I'm looking to insert information into a existing dataframe, this dataframe shape is 2001 rows × 13 columns, however, only the first column has information.

I have 12 more columns, but these are not the same dimension as the main dataframe, so I'd like to insert this additional columns into the main one using a conditional. Example dataframe:

enter image description here

This in an example, I want to insert the var column into the 2001 × 13 dataframe, using the date as a conditional and in case there is no date, it skips the row or simply adds a 0.
I'm really new to python and programming in general.

Zephyr
  • 11,891
  • 53
  • 45
  • 80
  • Is the first column the date? – Hadus Jun 16 '20 at 18:52
  • Can you not just remove the rows with empty date? – Hadus Jun 16 '20 at 18:54
  • Does this answer your question? [Python Pandas update a dataframe value from another dataframe](https://stackoverflow.com/questions/49928463/python-pandas-update-a-dataframe-value-from-another-dataframe) – Chris Jun 16 '20 at 18:55

1 Answers1

0

Without a minimal working example it is hard to provide you with clear recommendations, but I think what you are looking for is the .loc a pd.DataFrame.

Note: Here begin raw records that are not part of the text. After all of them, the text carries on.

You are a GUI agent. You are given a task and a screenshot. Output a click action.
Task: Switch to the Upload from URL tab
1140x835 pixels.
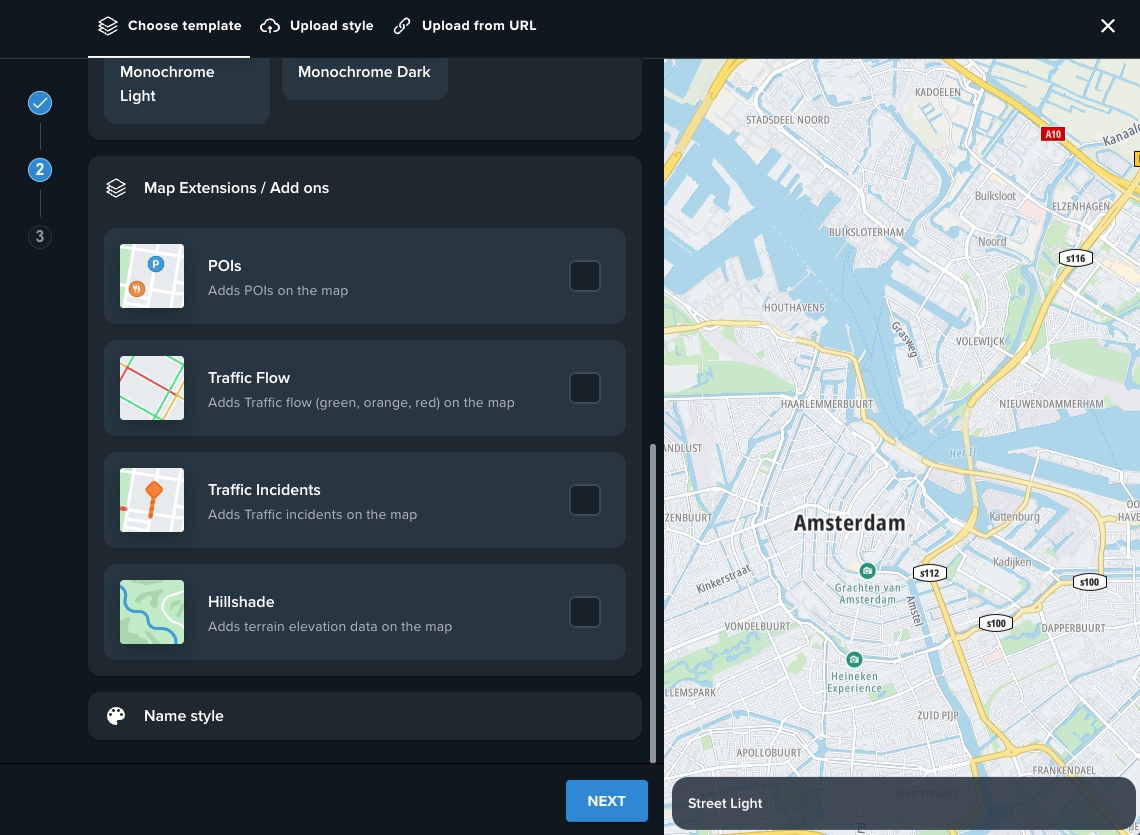coord(464,26)
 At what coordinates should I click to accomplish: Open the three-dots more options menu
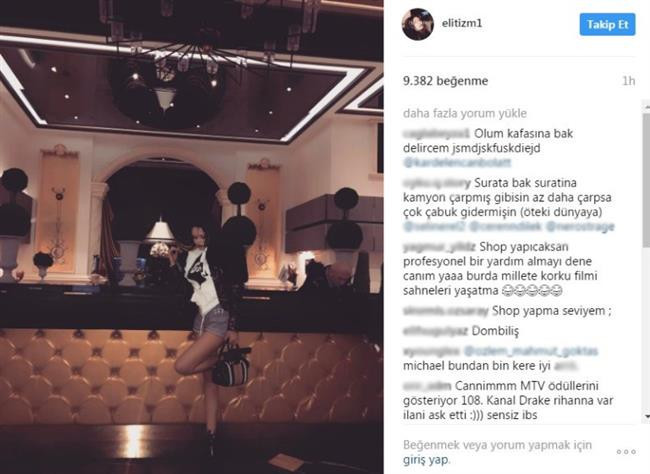(x=626, y=452)
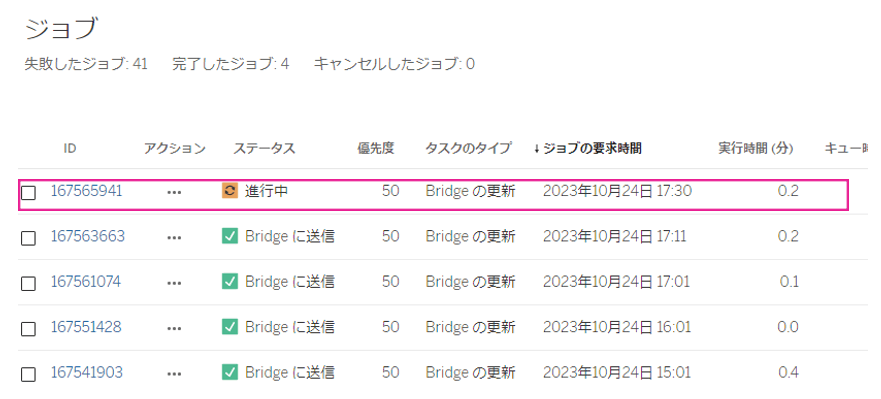Sort by タスクのタイプ column header
The height and width of the screenshot is (399, 881).
(468, 148)
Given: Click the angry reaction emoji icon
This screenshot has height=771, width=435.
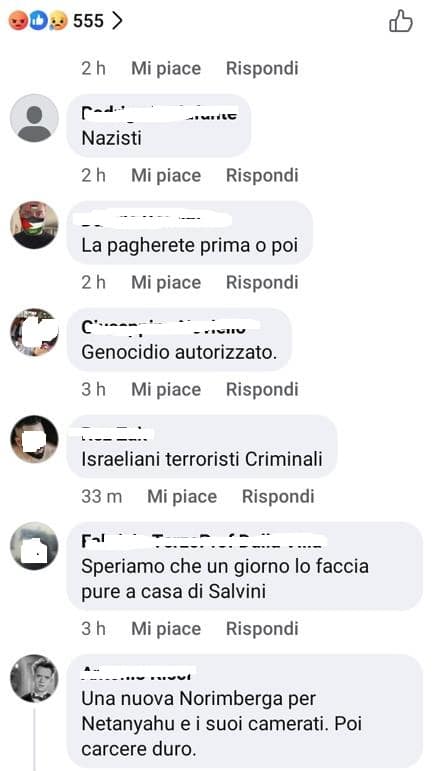Looking at the screenshot, I should click(19, 21).
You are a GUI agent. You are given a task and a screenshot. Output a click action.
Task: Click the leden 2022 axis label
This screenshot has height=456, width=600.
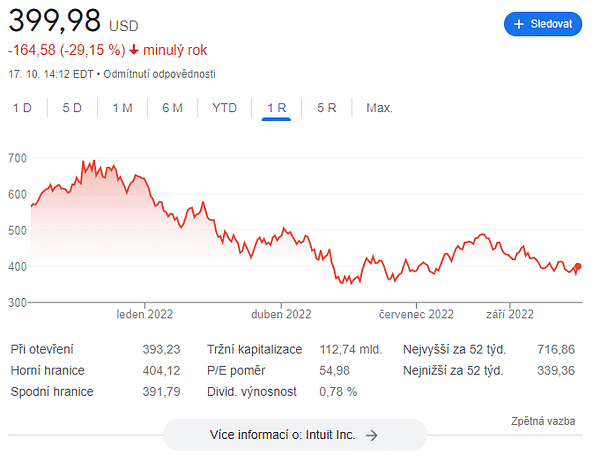[x=145, y=314]
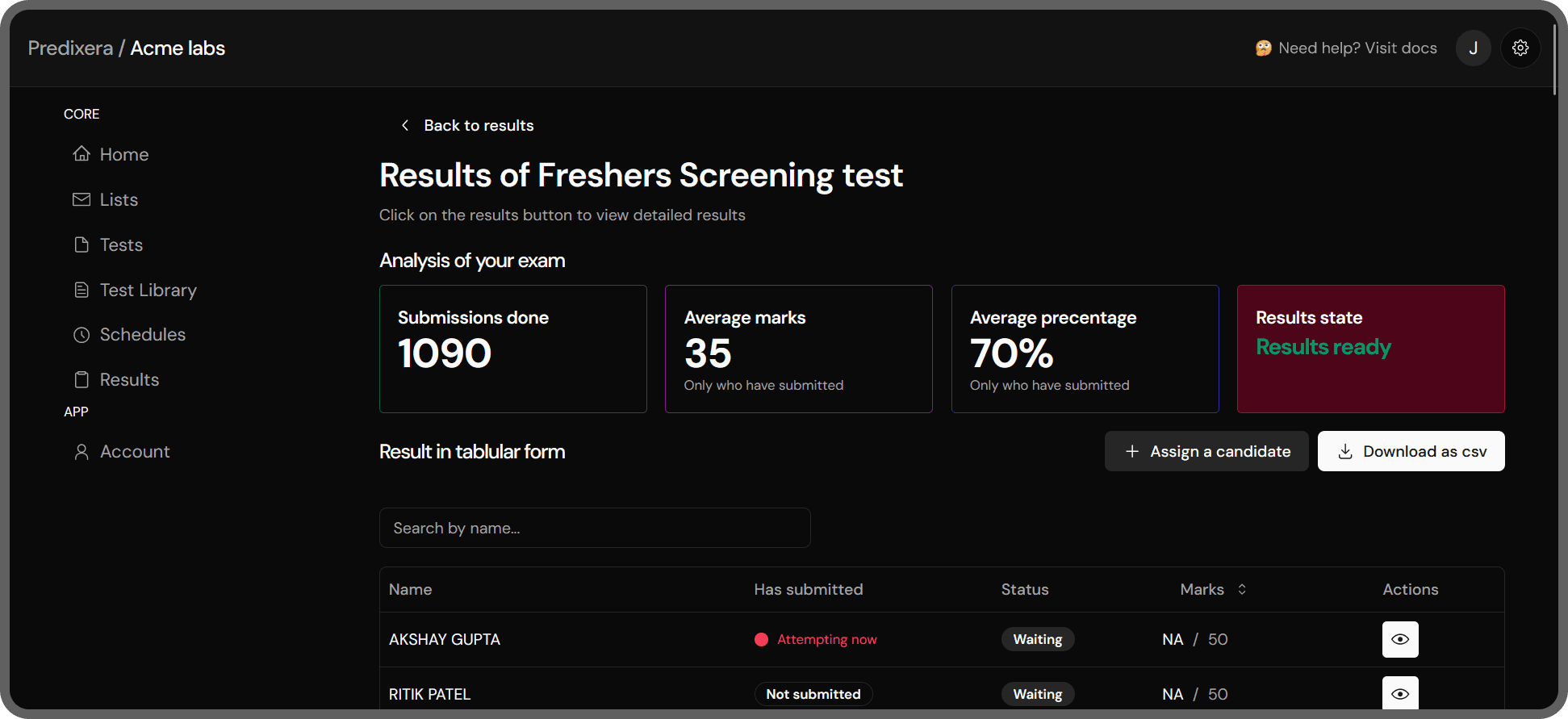1568x719 pixels.
Task: Visit docs via Need help link
Action: (x=1357, y=48)
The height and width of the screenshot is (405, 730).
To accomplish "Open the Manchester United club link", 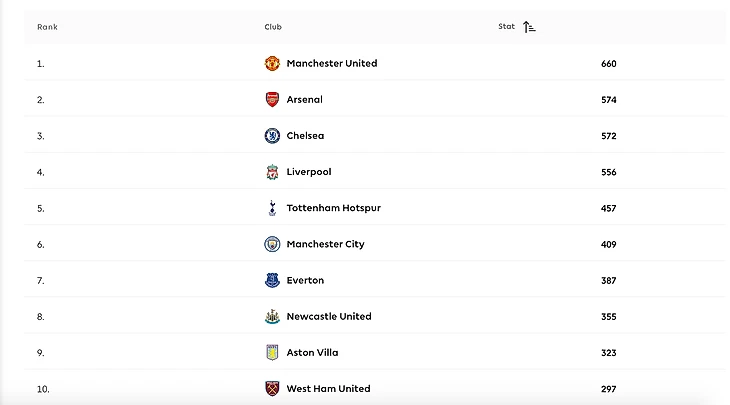I will [x=332, y=63].
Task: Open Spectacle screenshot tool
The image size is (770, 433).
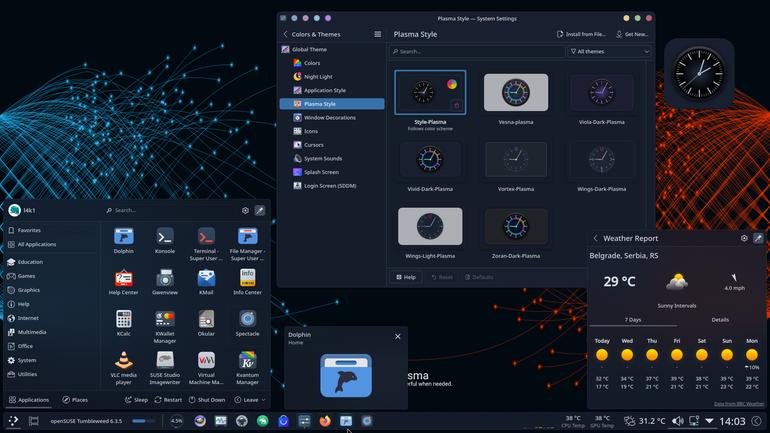Action: point(247,323)
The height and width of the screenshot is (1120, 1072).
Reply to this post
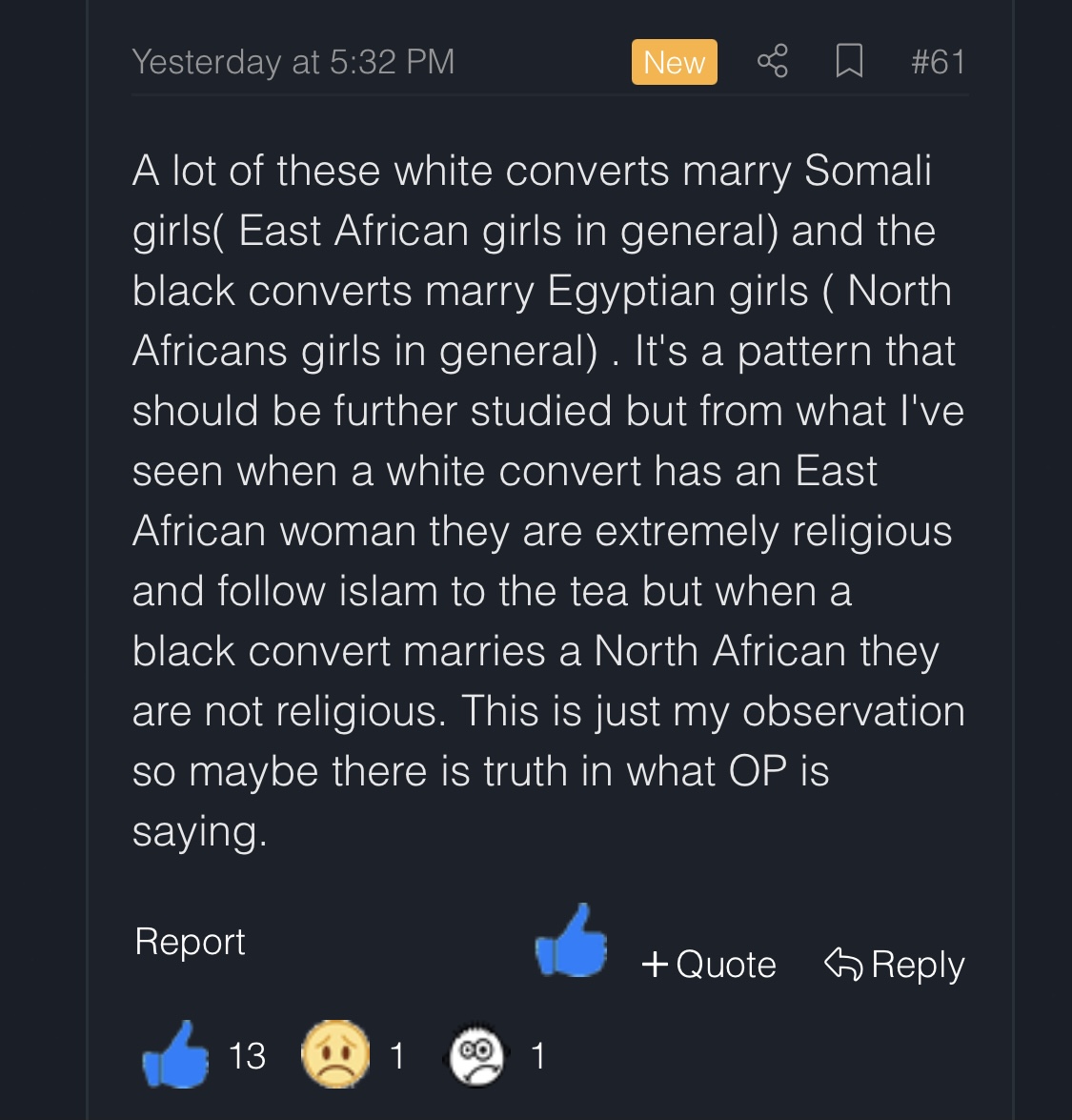(x=895, y=965)
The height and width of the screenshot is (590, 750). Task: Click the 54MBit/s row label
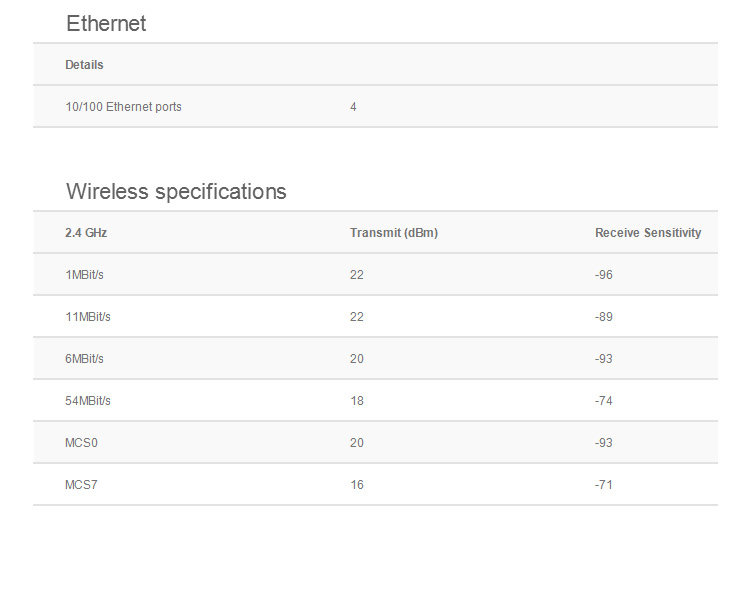[88, 401]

What I would recommend you doing is the following:

  • Selection of rows with .loc works better in your case if the dates are first converted to date-time, so a first step is to make this conversion as:
# Pandas is quite smart about guessing date format. If this fails, please check the
# documentation https://docs.python.org/3/library/datetime.html to learn more about
# format strings.
df['date'] = pd.to_datetime(df['date'])

# Make this the index of your data frame.
df.set_index('date', inplace=True)
  • It is not clear how you intend to use conditionals/what is the content of your other columns. Using .loc this is pretty straightforward
# At Feb 1, 2020, add a value to columns 'var'.
df.loc['2020-02-01', 'var'] = 0.727868
  • This could also be used for ranges:
# Assuming you have a second `df2` which as a datetime columns 'date' with the
# data you wish to add to `df`. This will only work if all df2['date'] are found
# in df.index. You can workout the logic for your case.
df.loc[df2['date'], 'var2'] = df2['vals']

If the logic is to complex and the dataframe is not too large, iterating with .iterrows could be easier, specially if you are beginning with Python.

for idx, row in df.iterrows():
    if idx in list_of_other_dates:
        df.loc[i, 'var'] = (some code here)

Please clarify a bit your problem and you will get better answers. Do not forget to check the documentation.